"I took the road less traveled by,
And that has made all the difference."
-- Robert Frost, "The Road Not Taken"
May 756
He was a strong man. More than that, he was a desperate one. He was being hunted by the Royal Home Guard, the personal army of the Emperor of Earth. Normally this wouldn't have been cause for concern, but he had killed a Home Guard captain -- and if they were good for anything, the Guard excelled at taking care of its own. So it was with unusual diligence that his pursuers closed in on him, and it was with particular desperation that he snatched up a likely hostage in a nameless farming settlement.

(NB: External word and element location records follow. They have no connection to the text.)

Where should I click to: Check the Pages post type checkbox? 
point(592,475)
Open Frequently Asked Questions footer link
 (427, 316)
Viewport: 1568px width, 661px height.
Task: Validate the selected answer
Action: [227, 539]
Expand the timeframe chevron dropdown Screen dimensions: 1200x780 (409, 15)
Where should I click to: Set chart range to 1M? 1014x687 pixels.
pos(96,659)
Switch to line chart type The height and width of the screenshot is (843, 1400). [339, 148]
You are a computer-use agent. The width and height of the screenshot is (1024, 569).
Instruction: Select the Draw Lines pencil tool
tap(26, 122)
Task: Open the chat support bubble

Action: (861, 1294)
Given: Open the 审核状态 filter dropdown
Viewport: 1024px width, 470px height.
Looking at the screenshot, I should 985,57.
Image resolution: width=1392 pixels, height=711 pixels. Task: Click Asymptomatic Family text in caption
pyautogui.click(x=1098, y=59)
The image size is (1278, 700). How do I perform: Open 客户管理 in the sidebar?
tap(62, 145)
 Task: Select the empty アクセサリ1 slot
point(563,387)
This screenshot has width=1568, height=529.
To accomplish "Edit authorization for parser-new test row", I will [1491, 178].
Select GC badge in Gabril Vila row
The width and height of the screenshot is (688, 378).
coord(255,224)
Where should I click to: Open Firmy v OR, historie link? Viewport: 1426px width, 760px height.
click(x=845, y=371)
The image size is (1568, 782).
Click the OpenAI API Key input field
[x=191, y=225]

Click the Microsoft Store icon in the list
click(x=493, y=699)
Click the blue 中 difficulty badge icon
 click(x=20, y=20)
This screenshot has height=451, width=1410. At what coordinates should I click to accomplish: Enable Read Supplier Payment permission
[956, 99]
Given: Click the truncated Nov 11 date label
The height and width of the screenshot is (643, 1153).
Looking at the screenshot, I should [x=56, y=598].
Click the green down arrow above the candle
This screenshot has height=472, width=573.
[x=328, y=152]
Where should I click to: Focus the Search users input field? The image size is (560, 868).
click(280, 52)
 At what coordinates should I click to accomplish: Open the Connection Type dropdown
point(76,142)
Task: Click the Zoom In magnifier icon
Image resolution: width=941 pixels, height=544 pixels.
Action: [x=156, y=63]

He could have grabbed a different person. He would have, if another innocent civilian had been closer -- if, indeed, the girl hadn't tripped over a loose paving brick and stumbled into his path. But his hand closed on a black-haired teenager in a blue gi, and the course of galactic history changed forever.
The course of the fugitive's life changed, too. For one thing, it became considerably shorter.
When Sergeant Lynn Merrick led his men into the settlement minutes later, he found himself confronted with a strange sight. The fugitive was crumpled in the dirt and the teenager was standing over him, breathing hard. There was blood on his face and on her knuckles, but she hadn't killed him.
While his men dragged the fugitive back to face his execution, Merrick watched the girl who would become his commander -- who would, in fact, become the living legend of the Home Guard and the unlikely queen of a dying race.
Her name was Chichi Mau. She was fifteen, and she was looking for a boy she hadn't seen in years. She wanted to marry him.
And Merrick did something few Home Guards would have bothered to do in that day and age. He looked at the girl with her thick Chinese accent and her strangely proud bearing. He looked at the blood on her hands. Then he met her eyes and offered her a chance to see the world. He asked her to join the Guard.
She hesitated, torn between two paths. But she was a king's daughter, proud of her heritage and as stubborn as any general, and at that moment the love of battle ran strong in her.
Sometimes Fate leaves two paths open. In another universe -- one where a teenager and a sergeant never crossed paths -- the girl became a wife, a mother, and a homemaker. Her battles were for the well-being of her husband and her sons. In that universe there was no blood on her hands, no sword at a tyrant's throat, no voyages across space and no desperate last stands on alien worlds.
In that universe, Chichi Mau married Goku Son. In that universe, she went right.
The girl in the gi looked Merrick in the eye. And after a moment's hesitation, she went left.